The Go Green Project: An EAU Young Urologists Office initiative
Creating a pathway to sustainable urology requires awareness, evidence, and action. As an EAU Young Urologists Office initiative, the Go Green Project seeks to support practical and scalable change across urological practice.
A pathway to sustainable urology: An EAU Young Urologists Office initiative
The healthcare sector contributes to nearly 5% of global greenhouse gas emissions. If healthcare were a country, it would rank as the fifth-largest emitter. Due to its high procedural intensity and resource consumption, surgery and especially urology play an important role in this impact. Every step of our work has a potential to be sustainably improved. As an example, disposable scrubs produce up to 62% more carbon than reusable alternatives, and a single robotic prostatectomy generates approximately 24.9 kg of CO2 equivalent to driving 150 km. Operating rooms alone emit between 300 and 5000 tonnes of CO2 annually. Yet many of these emissions are preventable. For example, office-based cystoscopies with limited draping can significantly reduce waste without increasing infection risk, while teleconsultations can cut emissions by up to 90%.
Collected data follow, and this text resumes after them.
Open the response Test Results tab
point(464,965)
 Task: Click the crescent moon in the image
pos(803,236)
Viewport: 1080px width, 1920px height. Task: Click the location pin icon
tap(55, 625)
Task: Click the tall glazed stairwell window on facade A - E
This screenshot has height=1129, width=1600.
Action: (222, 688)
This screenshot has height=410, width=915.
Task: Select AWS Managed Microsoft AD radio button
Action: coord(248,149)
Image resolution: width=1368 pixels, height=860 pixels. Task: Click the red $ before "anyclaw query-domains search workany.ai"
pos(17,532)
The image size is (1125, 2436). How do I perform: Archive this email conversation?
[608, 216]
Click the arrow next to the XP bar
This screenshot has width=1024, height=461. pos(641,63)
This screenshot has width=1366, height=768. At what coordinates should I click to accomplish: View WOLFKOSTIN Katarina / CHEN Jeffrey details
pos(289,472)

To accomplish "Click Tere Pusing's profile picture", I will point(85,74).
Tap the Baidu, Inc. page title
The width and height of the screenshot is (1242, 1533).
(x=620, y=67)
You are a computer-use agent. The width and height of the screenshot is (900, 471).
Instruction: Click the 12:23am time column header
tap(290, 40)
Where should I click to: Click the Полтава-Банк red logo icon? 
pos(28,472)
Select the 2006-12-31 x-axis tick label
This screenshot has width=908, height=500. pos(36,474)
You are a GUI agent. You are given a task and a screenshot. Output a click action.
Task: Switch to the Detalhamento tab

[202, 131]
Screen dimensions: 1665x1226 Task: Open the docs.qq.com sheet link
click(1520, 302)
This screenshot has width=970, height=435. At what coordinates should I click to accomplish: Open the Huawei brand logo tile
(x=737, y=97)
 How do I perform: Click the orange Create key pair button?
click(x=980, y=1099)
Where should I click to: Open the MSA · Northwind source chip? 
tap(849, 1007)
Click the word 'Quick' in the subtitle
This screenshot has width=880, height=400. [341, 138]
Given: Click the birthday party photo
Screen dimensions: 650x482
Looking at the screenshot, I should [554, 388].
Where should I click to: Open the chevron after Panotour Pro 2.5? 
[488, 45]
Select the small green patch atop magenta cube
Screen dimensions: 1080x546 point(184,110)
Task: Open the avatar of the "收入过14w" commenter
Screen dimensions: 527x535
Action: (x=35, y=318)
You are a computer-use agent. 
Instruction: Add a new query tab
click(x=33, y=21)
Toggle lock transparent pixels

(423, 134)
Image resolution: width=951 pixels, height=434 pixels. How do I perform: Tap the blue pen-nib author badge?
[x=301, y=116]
The EAU Young Urology Office (YUO) is launching the Go Green project, an initiative designed to integrate environmental sustainability into urological practice across Europe.
The project is structured around three main pillars. The first focuses on research and evidence generation, calling for a European research network on sustainable urology, multicentre life-cycle assessments, and guidelines encouraging urologists to report environmental data alongside clinical outcomes. The second addresses clinical practice, particularly in the operating rooms and outpatient consultations. It proposes educational programmes focusing on waste segregation, energy efficiency, and the safe reuse of surgical instruments. In the future, the project aims to develop digital tools to track environmental performance. The third pillar defines sustainability standards for all EAU events: prioritisation of certified venues, sourcing catering locally, and introducing voluntary carbon offsetting. Moreover, the resources available to a large university hospital in Western Europe differ considerably from those at smaller hospitals in lower-income countries. Therefore, rather than prescribing a uniform standard, the project promotes context-sensitive approaches. Where budgets are tight, low-cost measures such as switching off unused devices and waste sorting are suggested, while better resourced institutions are encouraged to pioneer solutions and share what they learn. The goal is sustained progress across all settings, not just perfection in a few places.
With younger generations of urologists increasingly engaging in the sustainability conversation, the Go Green Project offers a structured path to integrate environmental responsibility into standard practice.